Um ex-trabalhador do PlayStation entrou com uma ação judicial em 22 de novembro, alegando que a Sony "violou deliberadamente" as leis trabalhistas ao "pagar intencionalmente, com conhecimento e / ou deliberadamente menos a mulheres do que homens por trabalho substancialmente igual ou semelhante".
O processo foi movido contra a Sony Interactive Entertainment na Califórnia e observa que a empresa "cultiva um ambiente de trabalho que discrimina as funcionárias". Emma Majo, ex-analista de segurança de TI do PlayStation, está processando a empresa por "discriminação de gênero, assédio e demissão injusta" (obrigado, Axios).
Dentre as muitas questões listadas na ação, Majo disse que em alguns momentos teve que enviar pedidos por meio de um estagiário, já que pedidos vindos de funcionárias de alto escalão seriam ignorados. Ela também alegou que foi "efetivamente rebaixada" após perguntar sobre promoções e que "nunca obteria uma resposta" ao perguntar sobre como progredir na hierarquia da empresa.

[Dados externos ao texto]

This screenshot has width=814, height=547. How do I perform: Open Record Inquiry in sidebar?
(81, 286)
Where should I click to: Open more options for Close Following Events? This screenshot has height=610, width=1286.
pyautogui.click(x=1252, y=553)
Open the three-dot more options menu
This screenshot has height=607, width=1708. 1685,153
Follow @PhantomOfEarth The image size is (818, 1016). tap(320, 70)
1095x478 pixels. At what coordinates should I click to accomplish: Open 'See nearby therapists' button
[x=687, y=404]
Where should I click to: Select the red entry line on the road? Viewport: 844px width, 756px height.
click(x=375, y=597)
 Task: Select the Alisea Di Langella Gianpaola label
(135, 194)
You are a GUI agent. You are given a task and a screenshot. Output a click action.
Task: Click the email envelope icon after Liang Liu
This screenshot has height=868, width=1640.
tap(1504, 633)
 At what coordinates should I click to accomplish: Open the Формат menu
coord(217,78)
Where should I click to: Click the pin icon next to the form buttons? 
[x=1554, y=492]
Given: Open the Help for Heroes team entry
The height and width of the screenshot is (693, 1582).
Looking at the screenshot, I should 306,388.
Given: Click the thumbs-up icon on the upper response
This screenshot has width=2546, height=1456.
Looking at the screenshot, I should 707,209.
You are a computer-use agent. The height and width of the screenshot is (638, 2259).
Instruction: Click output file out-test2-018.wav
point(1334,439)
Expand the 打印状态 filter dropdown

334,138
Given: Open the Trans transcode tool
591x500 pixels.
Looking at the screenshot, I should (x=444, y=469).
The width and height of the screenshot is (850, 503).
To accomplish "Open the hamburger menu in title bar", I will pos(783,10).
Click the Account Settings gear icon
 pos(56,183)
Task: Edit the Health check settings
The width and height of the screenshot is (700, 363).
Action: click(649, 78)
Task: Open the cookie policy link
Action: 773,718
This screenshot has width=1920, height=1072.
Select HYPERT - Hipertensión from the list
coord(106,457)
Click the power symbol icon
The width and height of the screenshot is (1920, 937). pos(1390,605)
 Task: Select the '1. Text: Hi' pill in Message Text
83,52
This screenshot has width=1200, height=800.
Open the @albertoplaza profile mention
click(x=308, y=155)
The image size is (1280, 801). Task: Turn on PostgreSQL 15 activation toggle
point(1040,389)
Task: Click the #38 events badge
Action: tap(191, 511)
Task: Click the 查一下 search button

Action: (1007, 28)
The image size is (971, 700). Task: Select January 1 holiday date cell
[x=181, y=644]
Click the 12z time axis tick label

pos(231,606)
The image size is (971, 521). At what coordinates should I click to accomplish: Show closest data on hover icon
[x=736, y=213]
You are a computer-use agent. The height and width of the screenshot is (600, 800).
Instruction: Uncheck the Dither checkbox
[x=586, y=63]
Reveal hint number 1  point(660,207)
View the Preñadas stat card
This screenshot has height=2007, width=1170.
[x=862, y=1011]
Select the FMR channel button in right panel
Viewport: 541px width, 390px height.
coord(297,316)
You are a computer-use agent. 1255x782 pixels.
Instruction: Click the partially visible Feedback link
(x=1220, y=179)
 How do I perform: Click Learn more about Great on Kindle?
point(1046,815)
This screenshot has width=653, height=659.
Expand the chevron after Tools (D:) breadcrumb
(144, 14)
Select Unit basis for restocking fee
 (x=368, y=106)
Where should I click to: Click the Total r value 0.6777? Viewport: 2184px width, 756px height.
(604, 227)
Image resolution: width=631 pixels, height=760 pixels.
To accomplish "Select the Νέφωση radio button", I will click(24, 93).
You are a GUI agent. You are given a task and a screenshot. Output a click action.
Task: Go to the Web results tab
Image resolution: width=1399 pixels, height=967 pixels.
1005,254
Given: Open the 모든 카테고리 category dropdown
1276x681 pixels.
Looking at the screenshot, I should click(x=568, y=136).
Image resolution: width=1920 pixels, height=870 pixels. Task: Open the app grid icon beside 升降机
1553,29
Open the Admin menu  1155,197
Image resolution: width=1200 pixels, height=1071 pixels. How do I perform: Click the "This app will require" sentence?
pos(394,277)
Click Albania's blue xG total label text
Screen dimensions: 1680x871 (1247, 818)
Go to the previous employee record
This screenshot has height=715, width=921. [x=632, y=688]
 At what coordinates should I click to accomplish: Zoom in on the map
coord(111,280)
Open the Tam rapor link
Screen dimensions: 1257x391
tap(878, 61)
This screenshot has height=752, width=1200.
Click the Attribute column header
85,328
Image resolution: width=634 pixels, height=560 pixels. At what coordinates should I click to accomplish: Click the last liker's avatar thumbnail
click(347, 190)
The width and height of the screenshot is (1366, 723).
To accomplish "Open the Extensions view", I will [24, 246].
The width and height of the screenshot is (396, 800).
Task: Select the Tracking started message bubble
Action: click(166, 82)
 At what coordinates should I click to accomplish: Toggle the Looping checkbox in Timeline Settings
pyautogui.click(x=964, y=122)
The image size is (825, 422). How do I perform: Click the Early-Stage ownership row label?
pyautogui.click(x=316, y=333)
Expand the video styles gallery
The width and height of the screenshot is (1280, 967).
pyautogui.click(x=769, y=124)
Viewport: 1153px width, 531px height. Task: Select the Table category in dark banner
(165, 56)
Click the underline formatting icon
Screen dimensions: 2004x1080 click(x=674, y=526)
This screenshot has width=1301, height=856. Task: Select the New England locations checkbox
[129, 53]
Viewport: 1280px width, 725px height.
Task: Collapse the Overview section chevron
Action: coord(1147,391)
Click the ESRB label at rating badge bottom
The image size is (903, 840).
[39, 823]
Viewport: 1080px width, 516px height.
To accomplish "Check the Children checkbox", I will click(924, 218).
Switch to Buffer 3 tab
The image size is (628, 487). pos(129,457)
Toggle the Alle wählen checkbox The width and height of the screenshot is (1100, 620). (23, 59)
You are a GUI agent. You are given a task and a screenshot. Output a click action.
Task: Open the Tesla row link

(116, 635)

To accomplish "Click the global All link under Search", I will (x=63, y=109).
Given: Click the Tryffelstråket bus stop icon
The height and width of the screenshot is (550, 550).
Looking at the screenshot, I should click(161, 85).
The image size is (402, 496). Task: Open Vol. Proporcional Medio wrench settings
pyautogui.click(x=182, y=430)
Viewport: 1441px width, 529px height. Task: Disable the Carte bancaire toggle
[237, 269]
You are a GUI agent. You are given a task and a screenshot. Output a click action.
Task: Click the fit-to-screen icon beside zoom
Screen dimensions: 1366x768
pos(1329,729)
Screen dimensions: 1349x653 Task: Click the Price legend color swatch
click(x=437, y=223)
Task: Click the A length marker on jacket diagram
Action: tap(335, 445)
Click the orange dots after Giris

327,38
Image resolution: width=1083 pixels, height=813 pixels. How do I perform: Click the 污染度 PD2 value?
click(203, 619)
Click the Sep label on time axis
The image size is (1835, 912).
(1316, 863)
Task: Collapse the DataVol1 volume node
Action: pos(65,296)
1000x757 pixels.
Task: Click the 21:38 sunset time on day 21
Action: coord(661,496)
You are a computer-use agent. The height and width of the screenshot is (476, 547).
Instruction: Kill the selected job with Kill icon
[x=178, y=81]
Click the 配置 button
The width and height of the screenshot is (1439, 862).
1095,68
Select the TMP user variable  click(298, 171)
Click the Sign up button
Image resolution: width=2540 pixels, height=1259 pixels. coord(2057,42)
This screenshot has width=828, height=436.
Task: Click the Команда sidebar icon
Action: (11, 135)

Majo também acrescentou que, quando se trata de promoções, há "processos separados para homens e mulheres" e que "o RH cria resistência quando as mulheres tentam ser promovidas".
"[Majo] alega que sua demissão foi causada por preconceito de gênero contra mulheres e por preconceito contra aqueles que falaram sobre preconceito de gênero" conclui o processo.
Como resultado do processo, Majo está exigindo um julgamento por júri em nome de todas as funcionárias que trabalharam nos escritórios da Sony na Califórnia nos últimos quatro anos. "[...] Como resultado da conduta da Sony ... [Majo] e todos os membros da classe em todo o país sofreram e continuam a sofrer danos, incluindo, mas não se limitando a ganhos perdidos, benefícios perdidos e outras perdas financeiras, bem como humilhação, constrangimento, sofrimento emocional e físico e angústia mental ", diz o processo.
Dado o clamor atual contra a Activision Blizzard por seu suposto histórico de assédio, discriminação e outras contravenções profissionais, a Sony vai querer responder a essas alegações com cuidado. Especialmente porque Jim Ryan, chefe do PlayStation, criticou recentemente o CEO da ActiBlizz, Bobby Kotick, por sua resposta "profundamente preocupante" ao processo em andamento da empresa.